Of the five essays I did manage to write I am proud and stand by them. Locally grown new plays do matter, and I see signs that Seattle is making more of them. World Class Theatre does mean something, even when it cannot and should not be defined precisely. Playwrights and designers can form some amazing alliances, and I earnestly hope for more of them, for myself and for the world of play development at large. One-person shows are an easy way for a theaters to shirk the hard work of actually making new plays. (All props and apologies to Mike Daisy, Jose Amador, Marya Sea Kaminski and everyone else who does such amazing solo work. I don’t want you to stop. I just want theatres to stop selling live story-telling as “plays" {And yes, I understand that even that won’t happen.})
That leaves five essays unwritten and unspiked. The one most likely to see daylight in 2011 is “Stop trying to be Respectable, You’re in Show Business”; because I still see way too many of my Seattle colleagues cozying up for financial support and social legitimacy to the very same powerful interests that they should instead be looking for ways to indict theatrically. I wish I had a condo payment for every time an otherwise brilliant artistic administrator has baldly insisted to me that theatre is an elitist art form and therefore must depend on the good graces of corporations and the upper class for its existence. If I believed this, I would not only quit today, I would start doing everything I could to darken every stage currently producing plays in this city. Thankfully, I know better. As show people, we are at our best playing the dangerous fool, telling the wealthy and well-placed who would teach us our art, what Lear’s Fool told Lear, “I am better than thou art now; I am a Fool, thou art nothing.”

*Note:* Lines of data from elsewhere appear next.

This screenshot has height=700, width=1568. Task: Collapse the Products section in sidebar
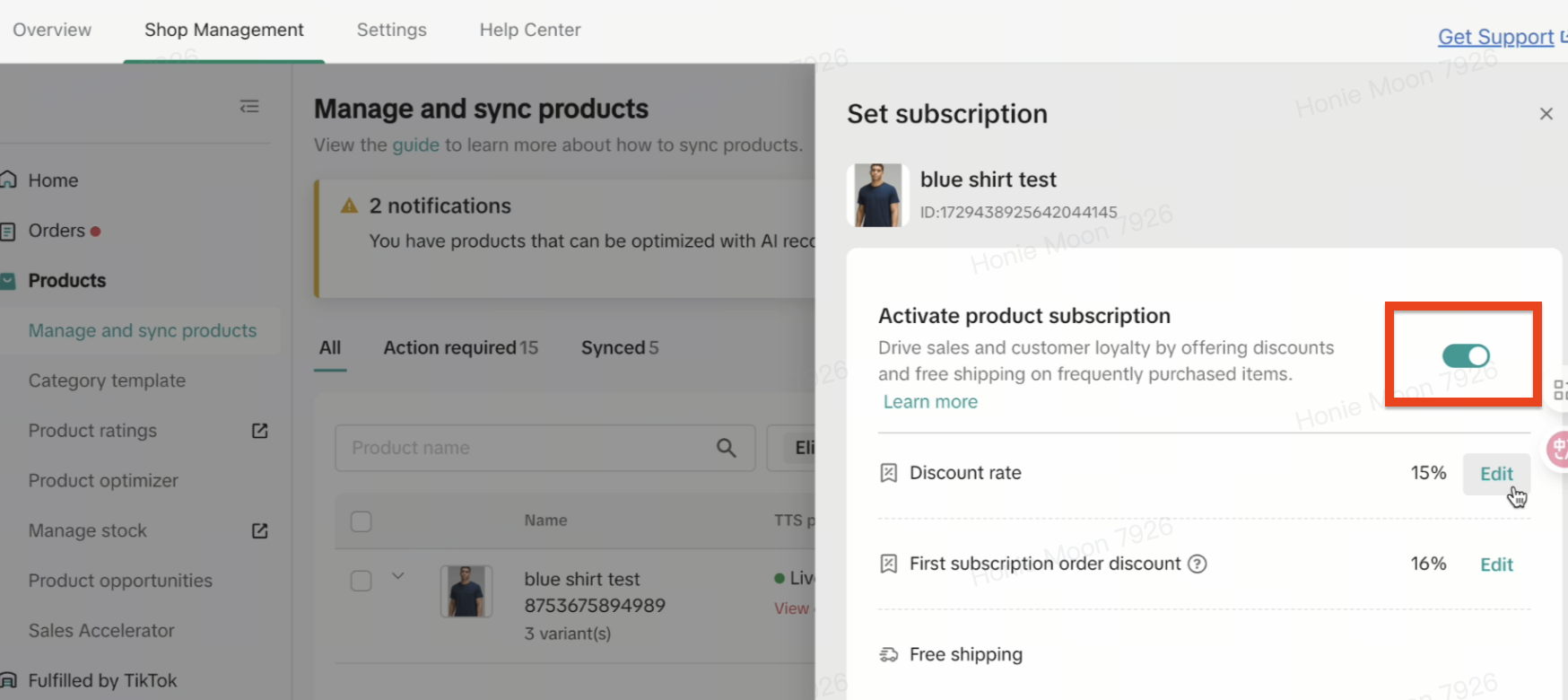point(8,281)
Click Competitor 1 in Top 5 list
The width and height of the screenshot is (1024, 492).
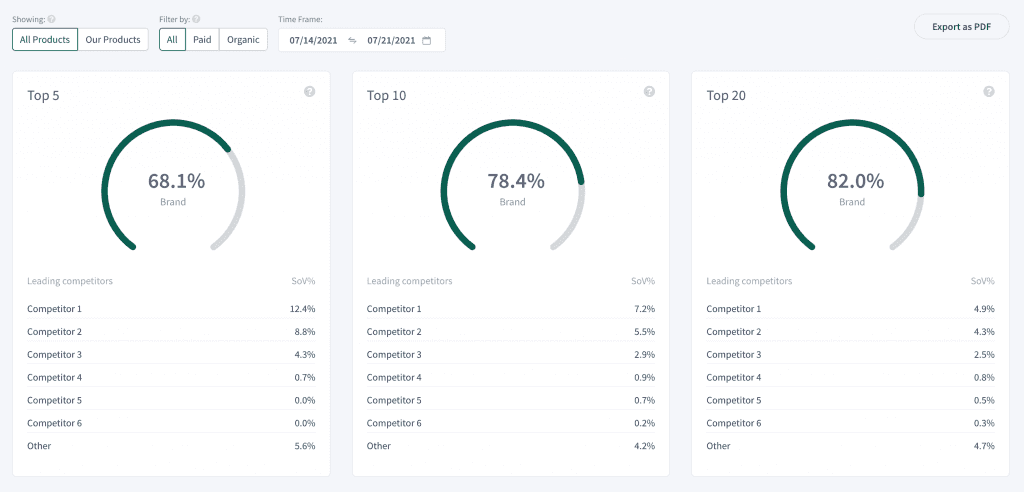[55, 309]
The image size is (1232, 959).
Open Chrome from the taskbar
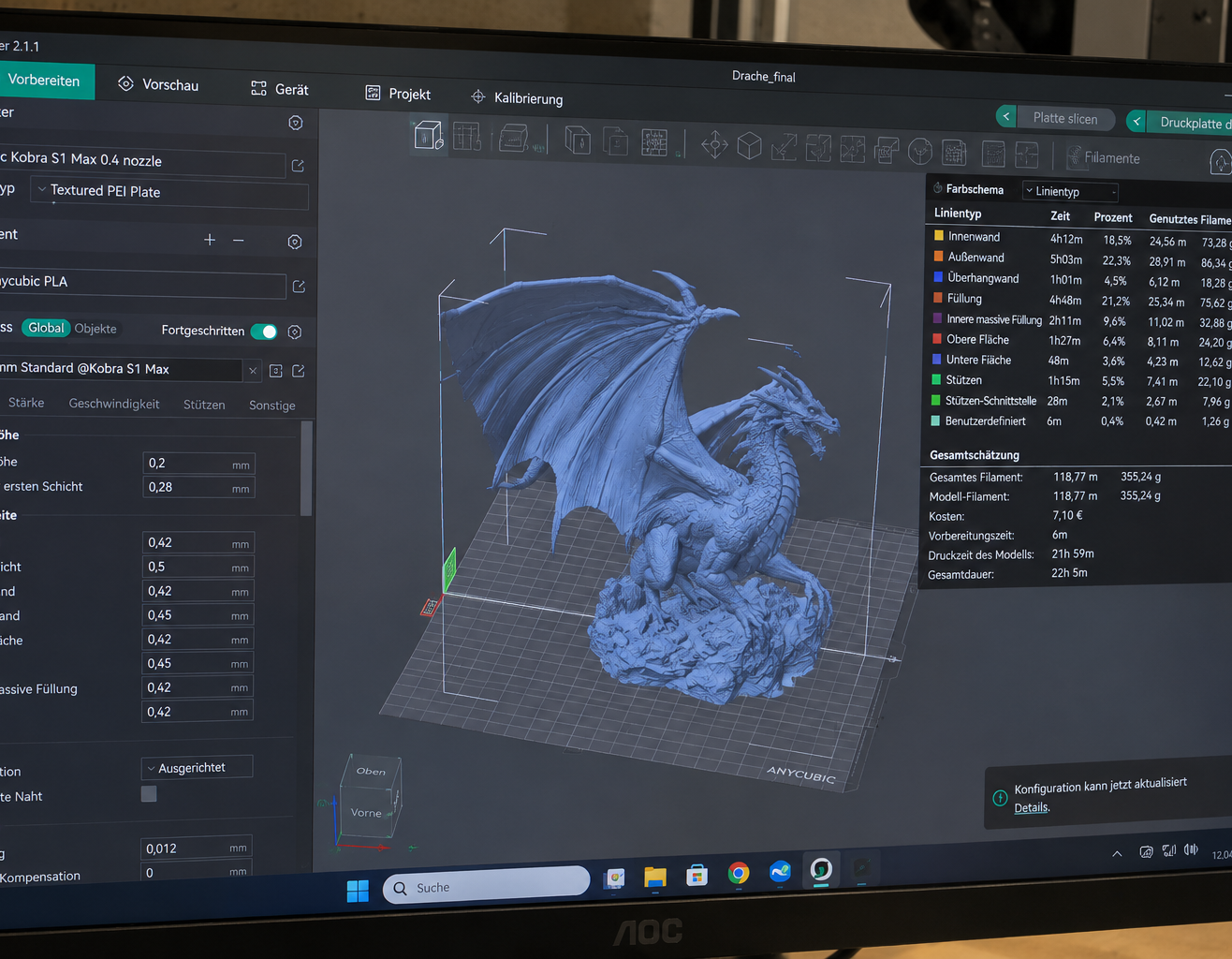(x=739, y=874)
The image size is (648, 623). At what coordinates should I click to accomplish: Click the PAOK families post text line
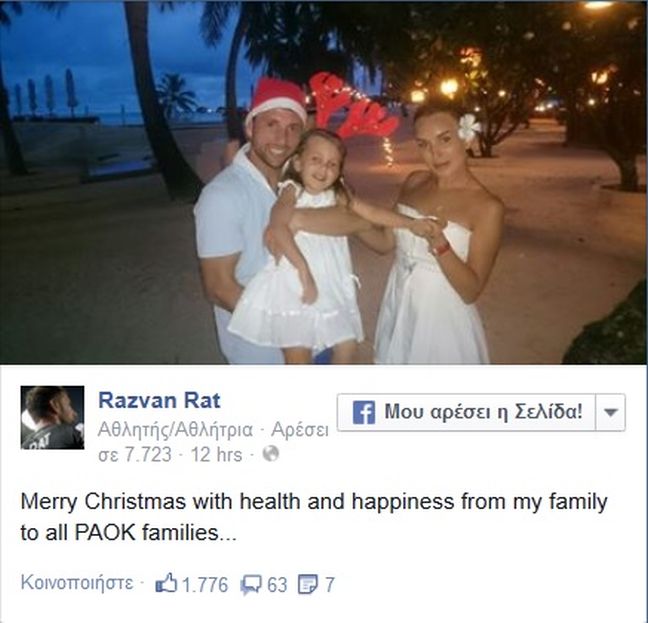pyautogui.click(x=129, y=533)
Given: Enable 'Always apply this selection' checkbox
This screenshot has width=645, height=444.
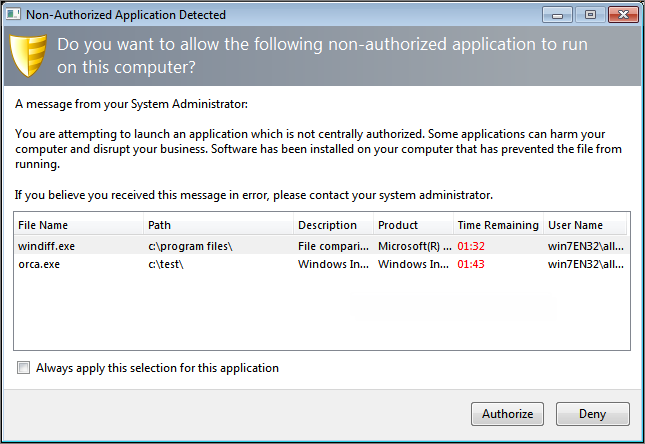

Just Wrought’s first year has been an often hectic, sometimes even bruising struggle. Lately I have had to remind myself and others that I am an artist first, and an advocate only much further down my list of priorities. Over the last few weeks I have been feeling a growing need to take time to lie fallow here for the sake of my creativity. I resolve to listen more than I talk in 2011. Of course that doesn’t mean I won’t be talking at all.
Expanded conversations. Bruising struggles over important ideas. Greater clarity around the issues about which I should just keep quiet.
Lost friends. Gained friends.
It’s been a year.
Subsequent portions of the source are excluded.